# Assignment
Every line below from the one with "Task: Open the Format menu" through the one with "Task: Click the Facebook logo icon" is to be repeated exactly, with no picture among them.
Data to use: Begin
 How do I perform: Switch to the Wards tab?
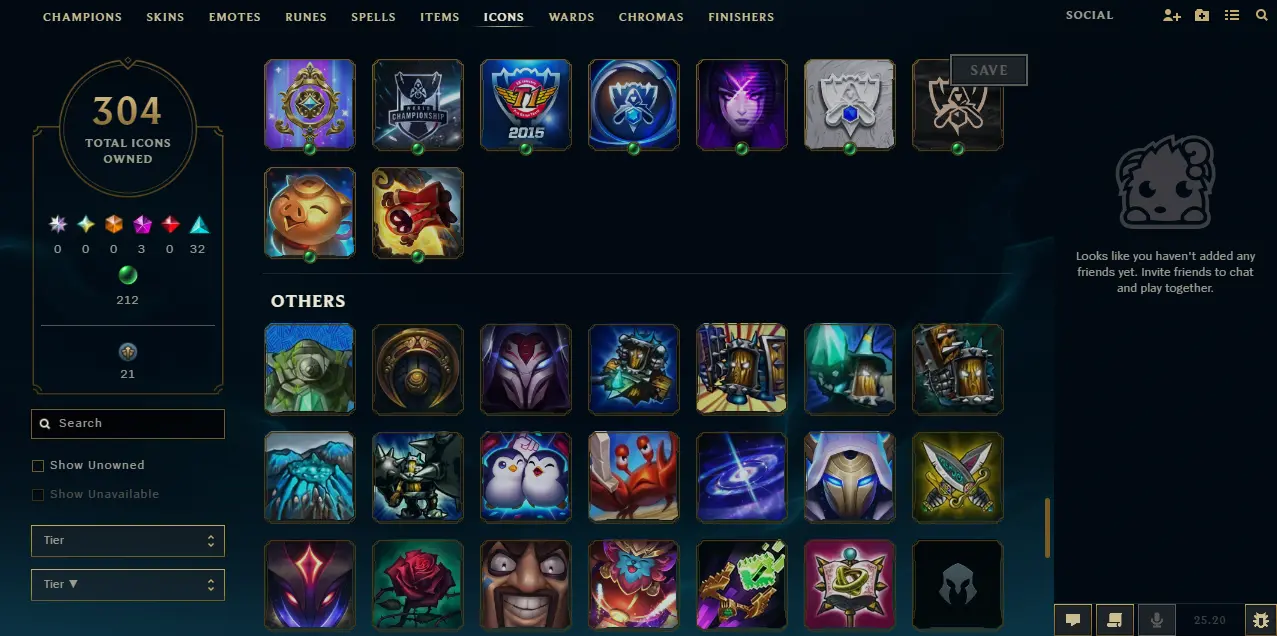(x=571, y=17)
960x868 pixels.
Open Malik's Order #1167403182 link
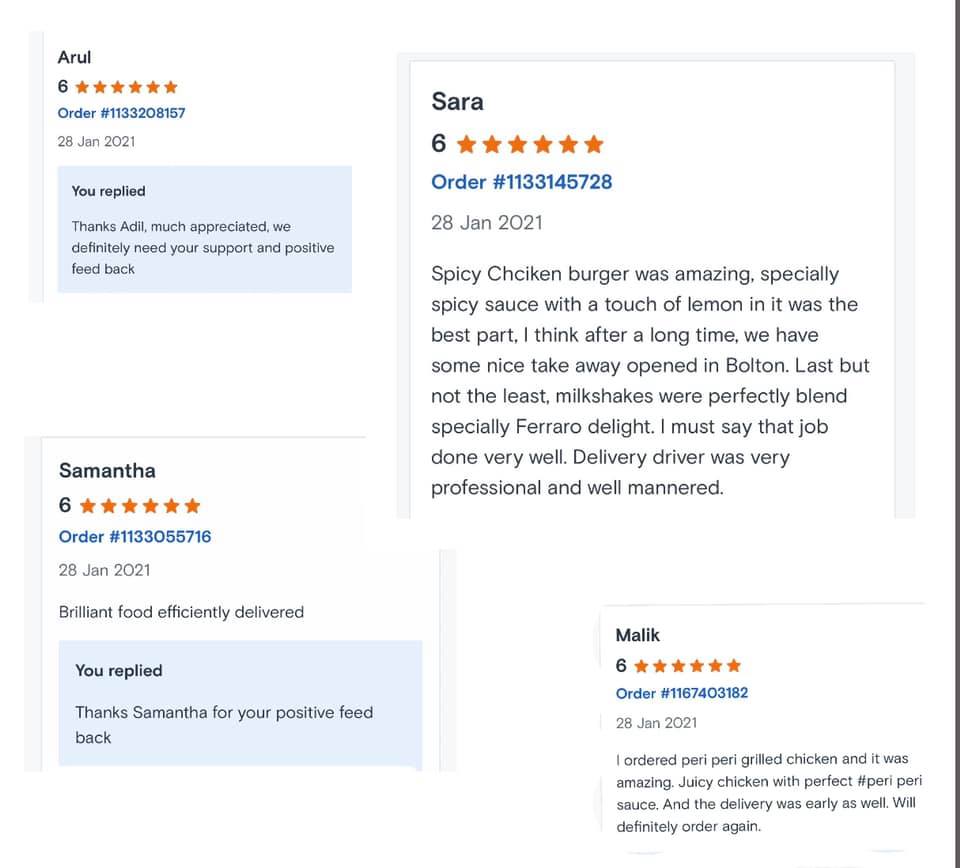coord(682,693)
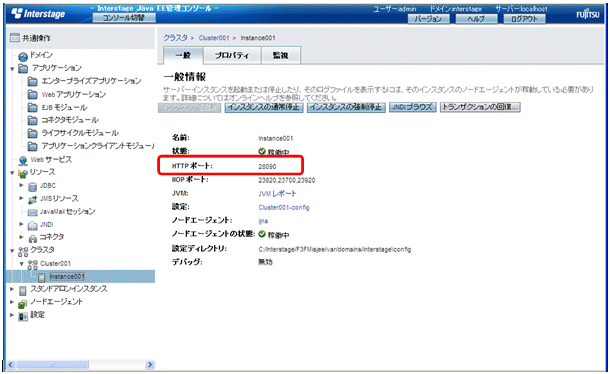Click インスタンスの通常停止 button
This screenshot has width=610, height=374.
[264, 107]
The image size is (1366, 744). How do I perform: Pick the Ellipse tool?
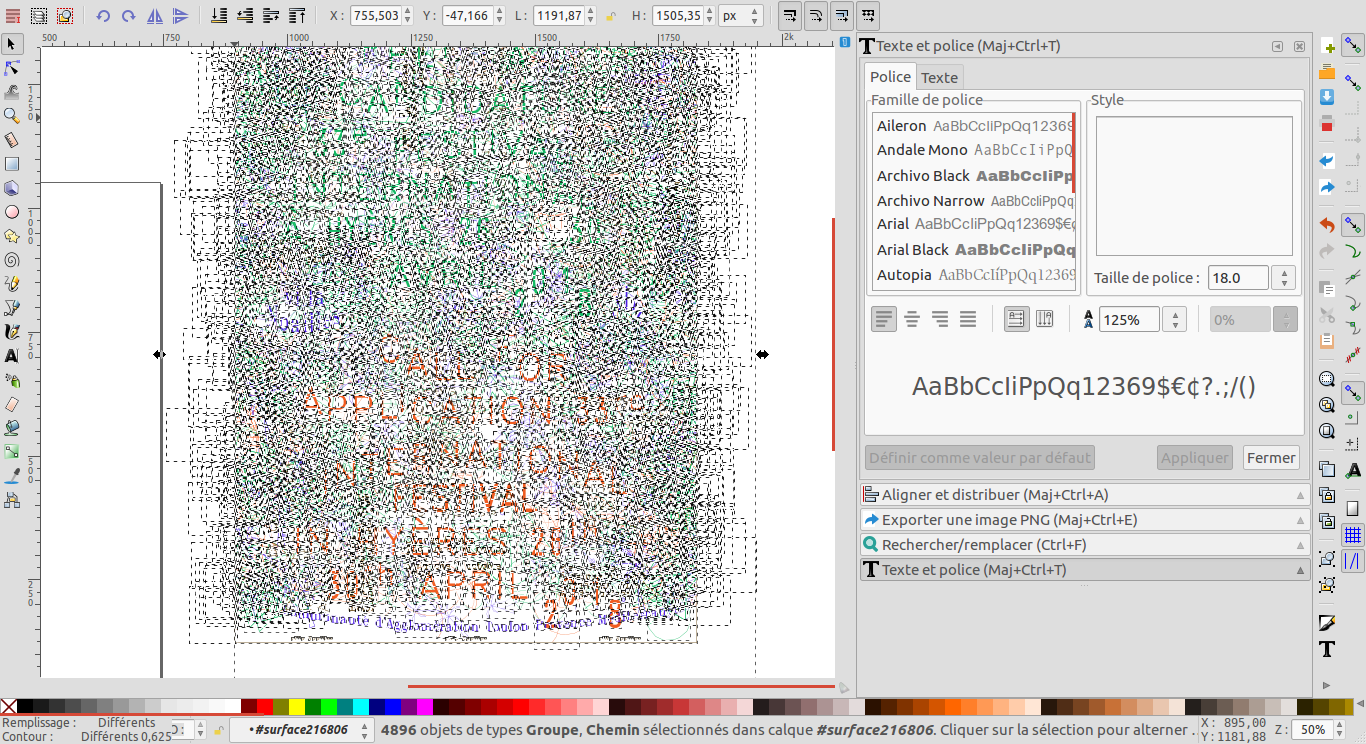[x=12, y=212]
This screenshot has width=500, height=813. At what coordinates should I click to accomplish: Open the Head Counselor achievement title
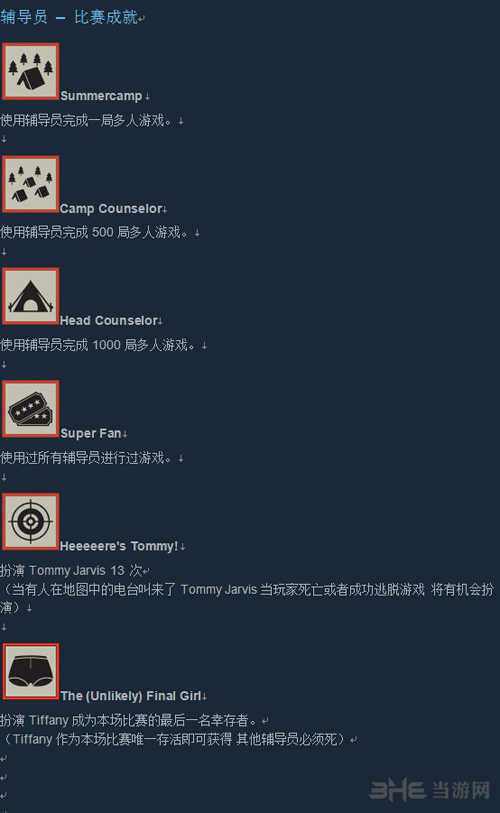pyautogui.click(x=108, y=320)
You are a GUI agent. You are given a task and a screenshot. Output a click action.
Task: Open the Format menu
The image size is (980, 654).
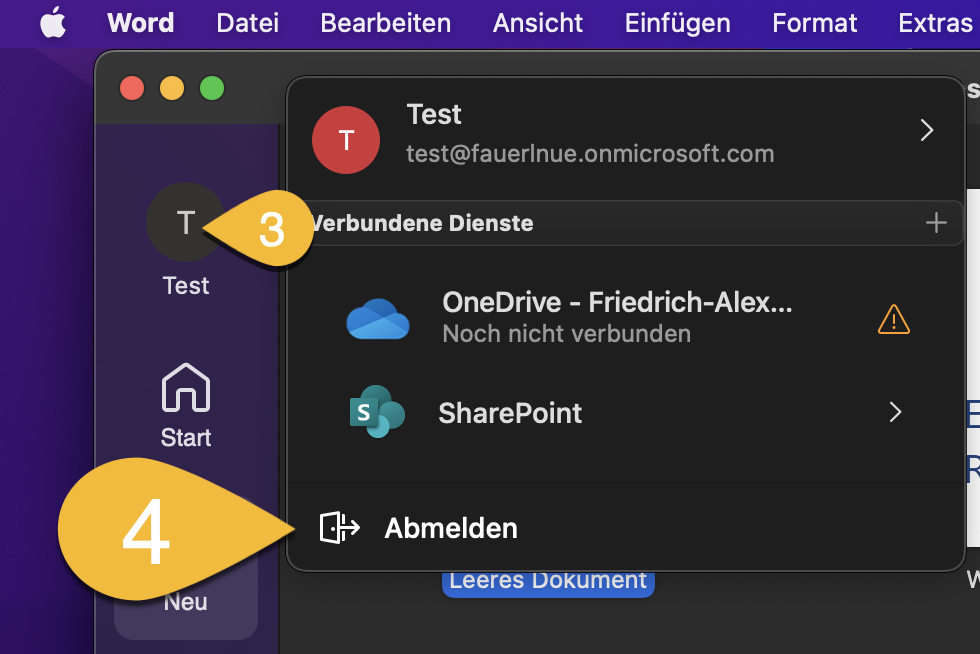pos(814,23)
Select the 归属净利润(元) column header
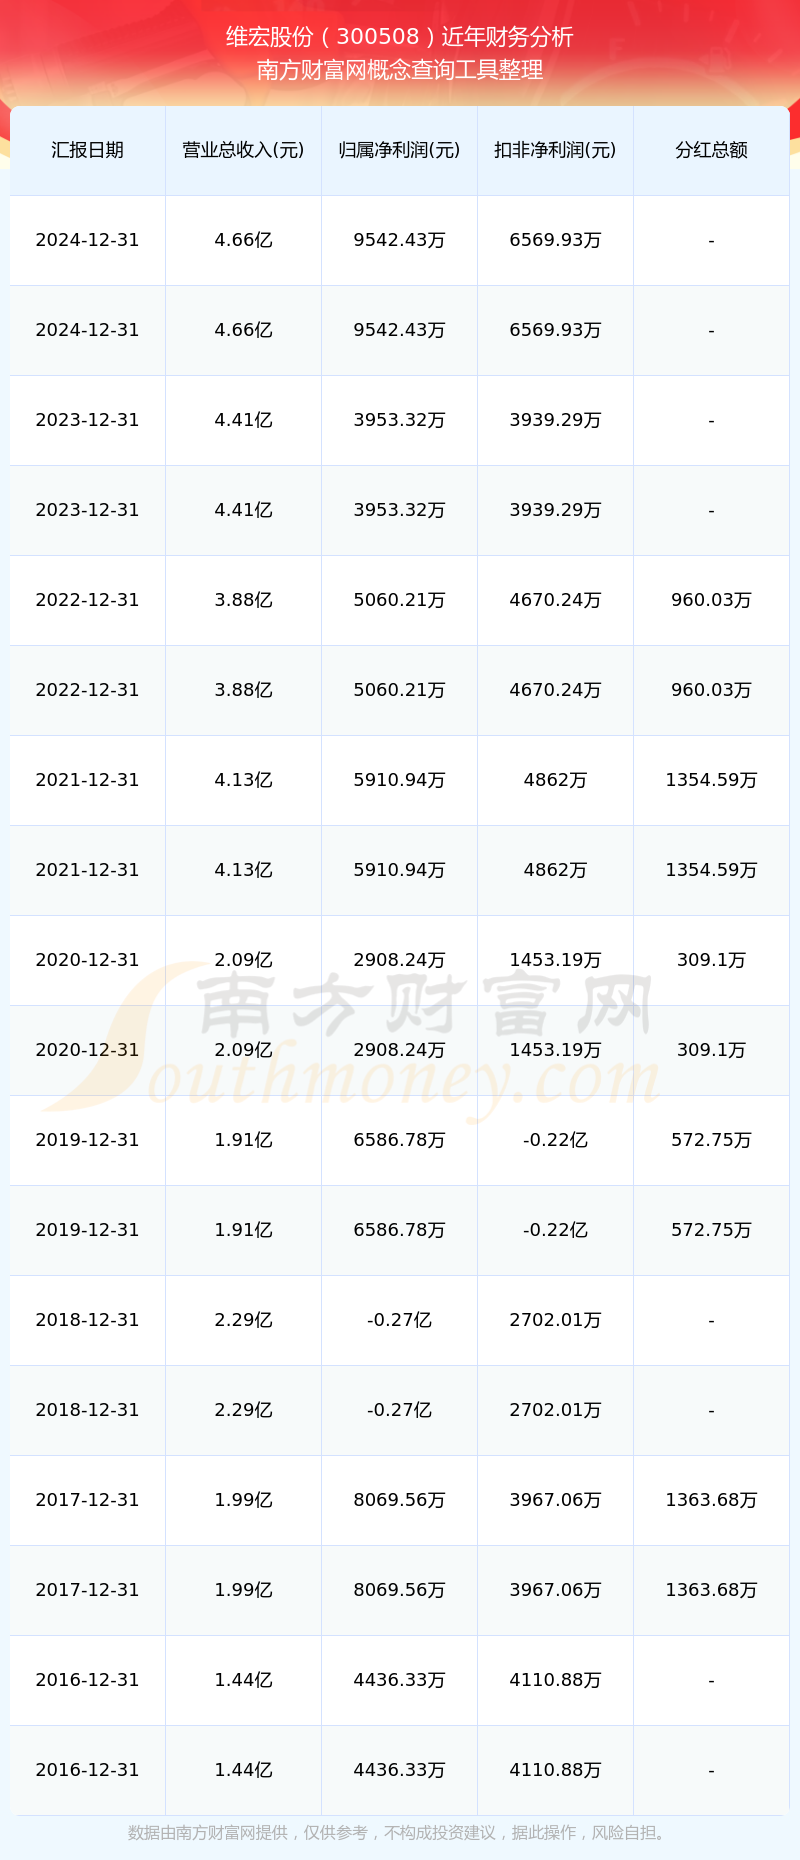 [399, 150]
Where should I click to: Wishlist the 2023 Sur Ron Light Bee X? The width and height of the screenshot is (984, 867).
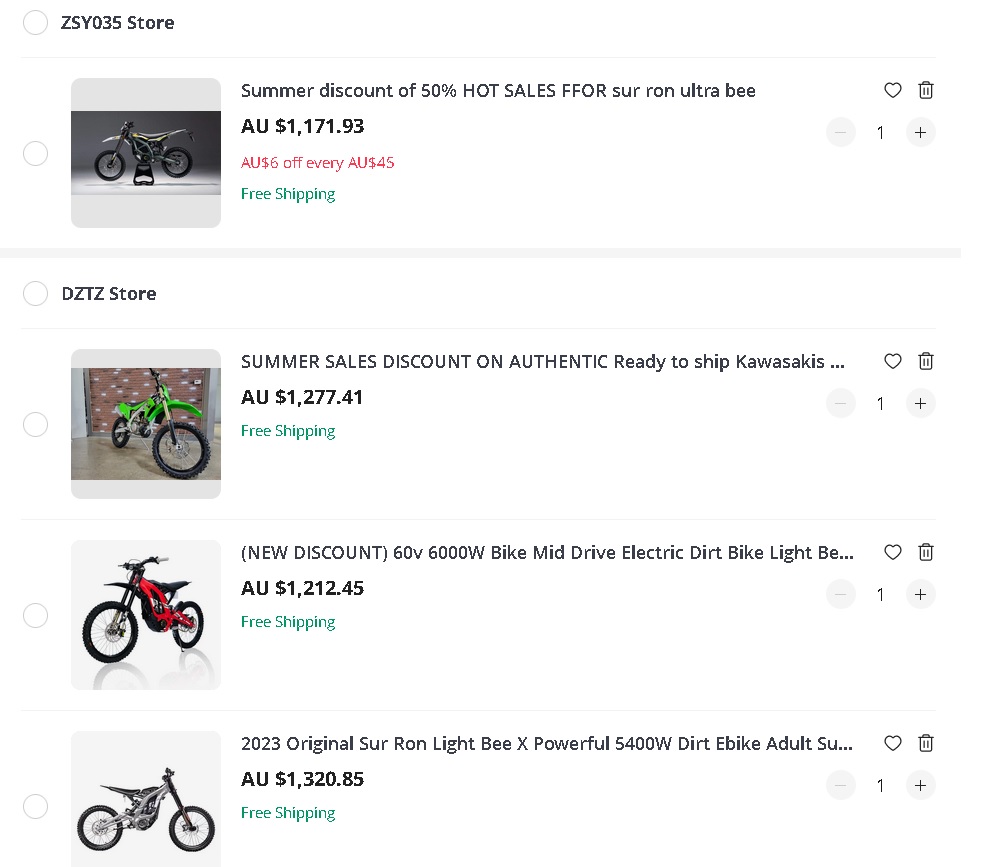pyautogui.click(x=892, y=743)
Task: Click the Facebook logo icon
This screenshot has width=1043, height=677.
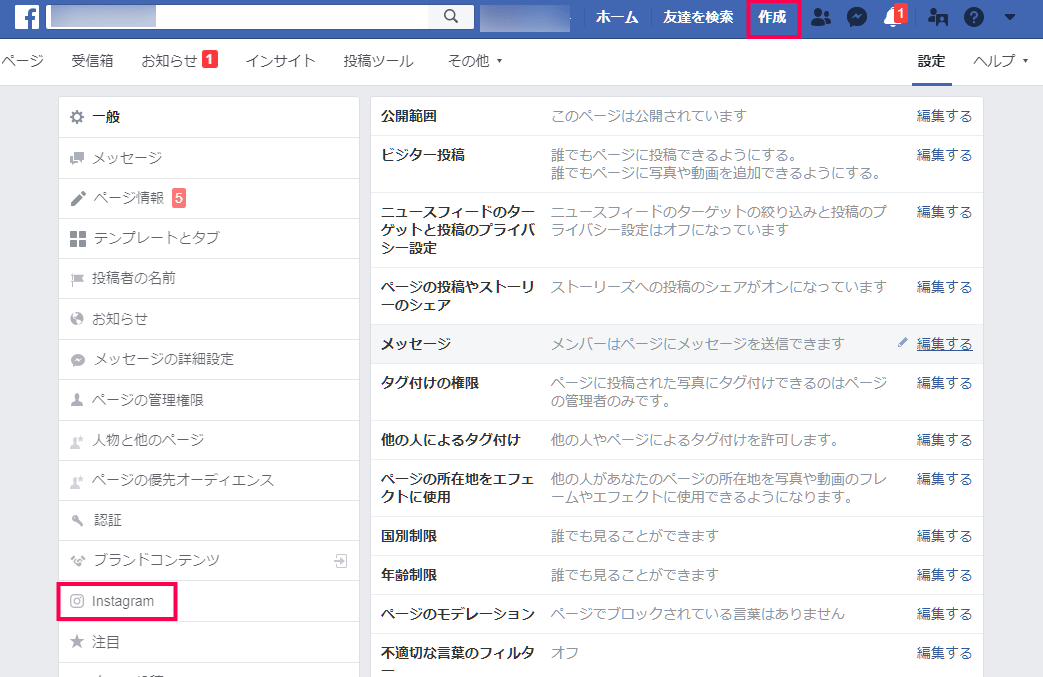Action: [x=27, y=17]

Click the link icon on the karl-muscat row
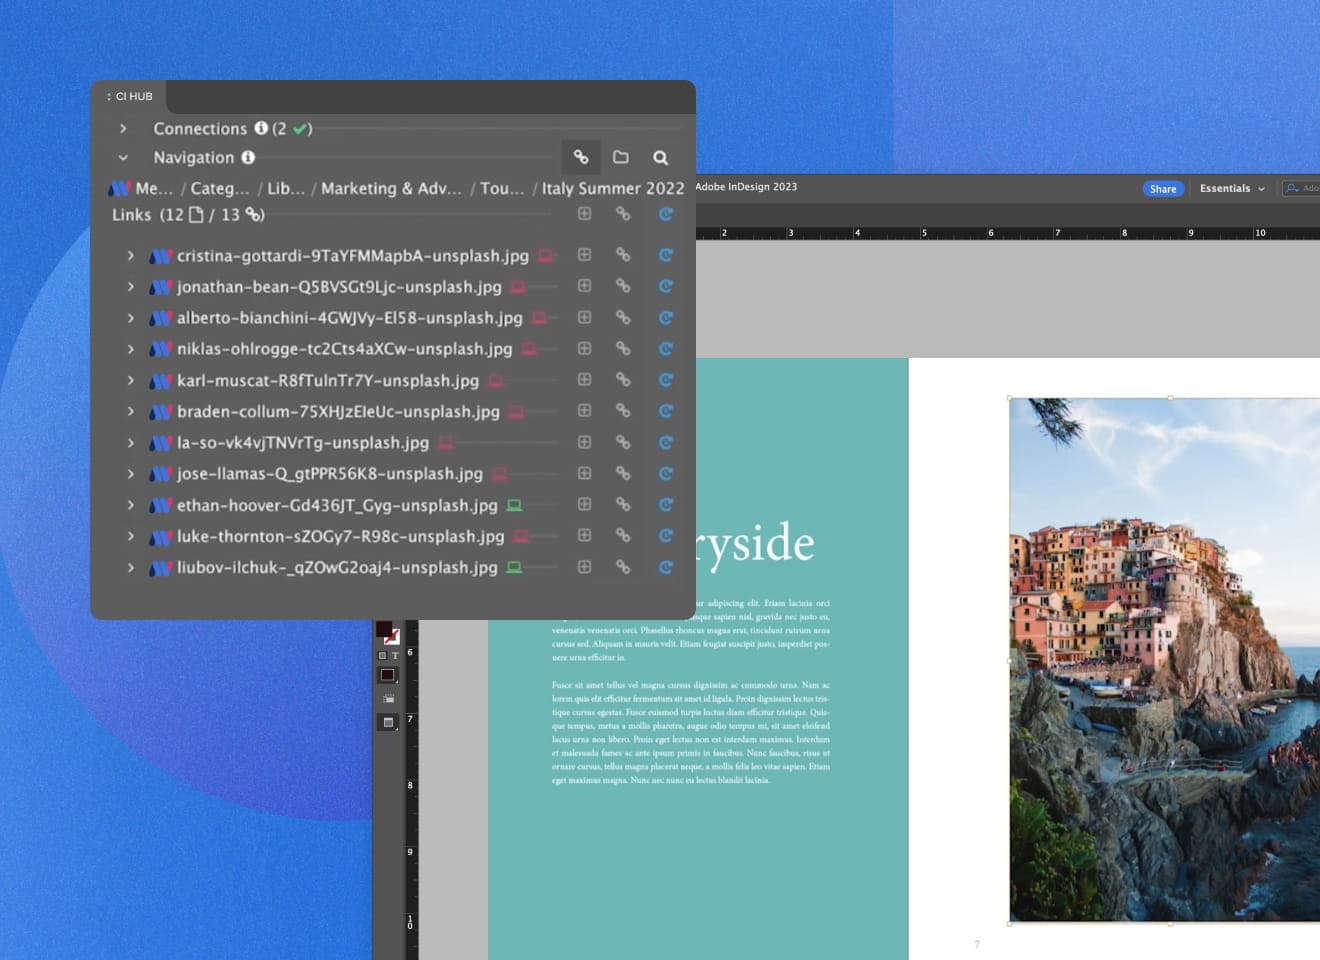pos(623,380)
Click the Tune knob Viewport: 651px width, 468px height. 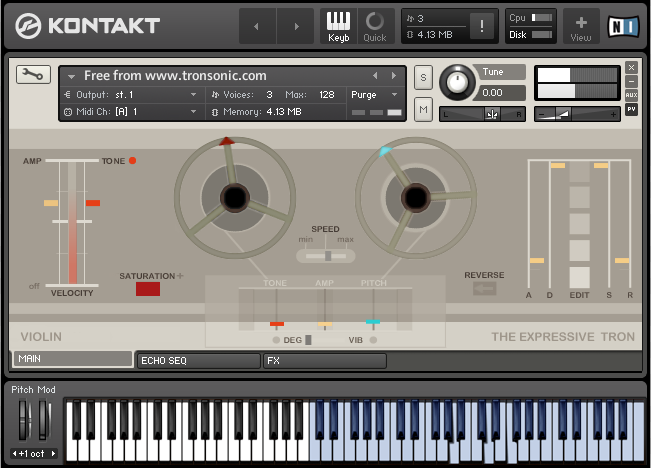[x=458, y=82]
Data to use: End
# Written response
Task: Open the Format menu
The image size is (980, 654).
pos(814,23)
Select the 归属净利润(元) column header
 [399, 150]
Where should I click to: Wishlist the 2023 Sur Ron Light Bee X? The width and height of the screenshot is (984, 867).
pyautogui.click(x=892, y=743)
Task: Click the Facebook logo icon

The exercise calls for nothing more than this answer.